**Exercise set**
**A.** In the passage on protecting journalists' confidential sources, what average score is listed for 2011?
**B.** Write a continuation of the passage on protecting journalists' confidential sources, starting after its final sentence.

**Source passage**
## Start
SECTOR 1

Scores:
Individual scores:
1

Country does not meet indicator

2

Country meets only a few aspects of indicator

3

Country meets some aspects of indicator

4

Country meets most aspects of indicator

5

Country meets all aspects of the indicator

Average score:

1.9 (2005 = n/a; 2007 = n/a;
2009 = 1.0; 2011 = 1.4)

1.6 Confidential sources of information are protected
by law and/or the courts.
There are no laws guaranteeing the protection of confidential sources of
information.
Protecting sources is an ethical issue for journalists. Fortunately, in a few cases,
the judiciary has acted protectively and judges have accepted that journalists
cannot reveal their sources.
## End
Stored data
## Start
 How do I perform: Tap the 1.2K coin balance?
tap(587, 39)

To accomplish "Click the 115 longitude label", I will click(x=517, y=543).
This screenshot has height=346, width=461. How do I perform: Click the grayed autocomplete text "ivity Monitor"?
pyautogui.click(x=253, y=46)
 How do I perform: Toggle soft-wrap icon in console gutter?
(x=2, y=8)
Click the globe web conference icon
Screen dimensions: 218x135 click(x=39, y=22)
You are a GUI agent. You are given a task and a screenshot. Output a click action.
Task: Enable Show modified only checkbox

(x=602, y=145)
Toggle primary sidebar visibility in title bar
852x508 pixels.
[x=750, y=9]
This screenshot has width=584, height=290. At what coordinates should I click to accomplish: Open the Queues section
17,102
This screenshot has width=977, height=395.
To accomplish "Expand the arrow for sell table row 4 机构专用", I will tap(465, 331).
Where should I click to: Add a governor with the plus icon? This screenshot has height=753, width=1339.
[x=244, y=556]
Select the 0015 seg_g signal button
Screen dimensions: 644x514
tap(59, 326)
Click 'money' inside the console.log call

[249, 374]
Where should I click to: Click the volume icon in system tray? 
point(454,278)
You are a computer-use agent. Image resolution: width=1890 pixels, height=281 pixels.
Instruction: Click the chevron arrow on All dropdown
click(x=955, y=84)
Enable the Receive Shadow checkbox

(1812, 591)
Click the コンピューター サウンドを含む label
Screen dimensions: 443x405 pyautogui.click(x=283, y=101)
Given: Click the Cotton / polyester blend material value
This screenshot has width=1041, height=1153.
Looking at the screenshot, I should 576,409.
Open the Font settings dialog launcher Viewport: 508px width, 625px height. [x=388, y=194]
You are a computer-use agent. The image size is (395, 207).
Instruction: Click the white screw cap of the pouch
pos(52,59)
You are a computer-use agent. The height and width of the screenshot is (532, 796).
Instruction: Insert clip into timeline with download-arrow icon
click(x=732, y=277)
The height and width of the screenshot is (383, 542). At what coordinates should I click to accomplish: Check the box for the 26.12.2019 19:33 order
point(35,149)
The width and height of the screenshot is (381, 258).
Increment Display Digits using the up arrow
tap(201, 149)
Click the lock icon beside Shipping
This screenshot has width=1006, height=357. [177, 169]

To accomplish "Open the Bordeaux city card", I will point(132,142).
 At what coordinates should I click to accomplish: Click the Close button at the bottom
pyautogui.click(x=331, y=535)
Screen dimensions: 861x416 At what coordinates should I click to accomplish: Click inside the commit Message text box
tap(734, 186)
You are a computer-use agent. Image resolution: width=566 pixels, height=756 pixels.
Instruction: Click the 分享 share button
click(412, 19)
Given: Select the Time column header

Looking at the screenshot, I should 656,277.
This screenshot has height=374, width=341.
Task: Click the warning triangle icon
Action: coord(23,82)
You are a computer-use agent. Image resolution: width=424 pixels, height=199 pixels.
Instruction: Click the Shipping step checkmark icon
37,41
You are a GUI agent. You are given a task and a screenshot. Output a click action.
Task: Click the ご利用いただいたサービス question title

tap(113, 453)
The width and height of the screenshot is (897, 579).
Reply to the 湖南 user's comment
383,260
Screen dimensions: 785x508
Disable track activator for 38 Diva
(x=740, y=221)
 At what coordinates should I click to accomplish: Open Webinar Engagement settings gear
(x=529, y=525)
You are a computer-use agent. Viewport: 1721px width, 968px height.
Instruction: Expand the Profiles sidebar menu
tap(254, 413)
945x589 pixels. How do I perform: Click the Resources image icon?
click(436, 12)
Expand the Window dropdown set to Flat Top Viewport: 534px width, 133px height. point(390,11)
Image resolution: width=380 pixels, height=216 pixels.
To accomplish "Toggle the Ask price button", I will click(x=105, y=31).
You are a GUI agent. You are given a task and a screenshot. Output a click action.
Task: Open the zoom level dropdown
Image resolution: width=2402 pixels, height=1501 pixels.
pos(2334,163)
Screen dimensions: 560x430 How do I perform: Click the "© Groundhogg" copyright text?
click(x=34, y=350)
## End
**Results for the exercise**
**A.** 1.4

**B.**
In cases where the prosecutor demands that a source be revealed, the journalist
will be obliged to do so. In a situation where the journalist refuses, he or she will
be declared a hostile witness. However the court cannot force anyone to reveal a
source and a journalist cannot be put in jail for not revealing his or her source. “It
is the state that has to make a case against you; it is not for you to make a case
for the state. That’s why the DIS and other officers detain, harass and persecute,
to elicit information from people, as they know that you can’t do this.”
“The former head of the Botswana Development Corporation (BDC) is suing our
paper for publishing a story. There was a forensic body that published a report
which had implications for her department. So the issue was around where we
got the report from. It went back and forth between her lawyer and myself, but
they respected that I could not reveal where I got the report. It’s ongoing. The
court upheld the right to not reveal the source.”
“It’s important that we do have a law as we cannot depend on a judge to make
that ruling. So there is no law in place but there are court procedures which
protect confidentiality of the source, as no one can be forced to disclose the
source.”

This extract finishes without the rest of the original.